• **DIE AUFGABE**
Wie lässt sich der unten stehende Text über das Spionage-Bot-Net in zwei Sätzen zusammenfassen?

Bot-Net für Spionagezwecke
Kanadische Forscher haben ein so genanntes Bot-Net analysiert, das rund 1.300 Computer in 103 Staaten umfasst. Es unterscheidet sich von allen bekannten Bot-Nets, weil es nicht aus wahllos gekaperten, sondern gezielt angegriffenen Rechnern besteht. Es handelt sich um eine großangelegte Operation eines Geheimdienstes.
Laut den Forschern vom Information Warfare Monitor (IWM) befanden sich Computer von Botschaften, Außenministerien, der NATO und des Dalai Lama unter den infizierten Rechnern. Betroffen seien unter anderem Computer, die in Brüssel, London und New York stünden, berichtete die "New York Times", die den Report vorab hatte.
"Geisternetz"
Das Netzwerk - von den Forschern "GhostNet" ("Geisternetz") genannt - sei innerhalb von weniger als zwei Jahren aufgebaut worden und noch aktiv.

• **DATENBLOCK**
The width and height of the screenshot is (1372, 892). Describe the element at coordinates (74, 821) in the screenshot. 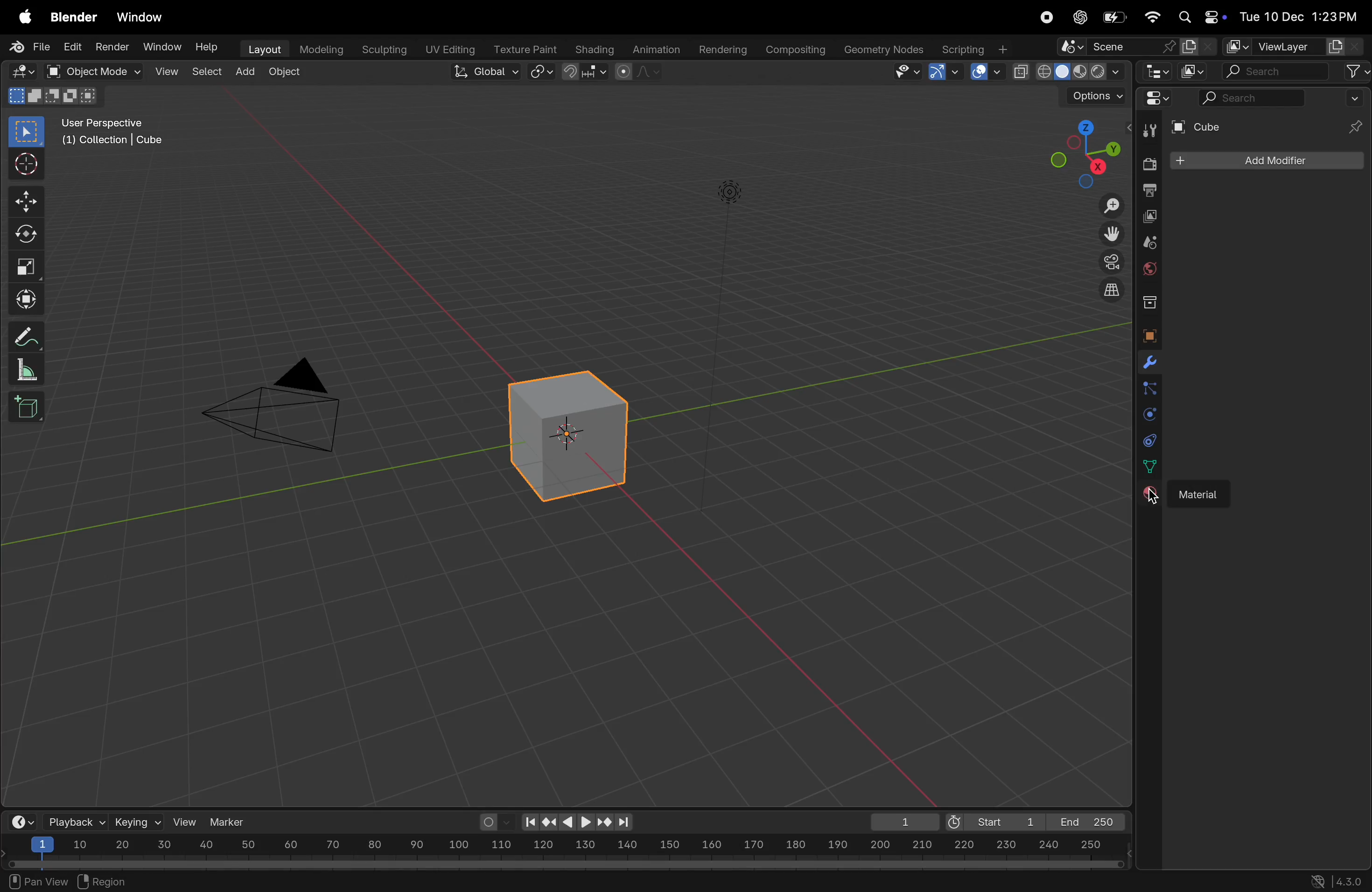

• **LÖSUNG DER AUFGABE**
Kanadische Forscher haben ein Bot-Net aus rund 1.300 gezielt angegriffenen Rechnern in 103 Staaten analysiert, hinter dem eine großangelegte Geheimdienstoperation steckt und zu dem Computer von Botschaften, Außenministerien, der NATO und des Dalai Lama gehören. Das von den Forschern „GhostNet“ genannte Netzwerk wurde in weniger als zwei Jahren aufgebaut und ist noch aktiv.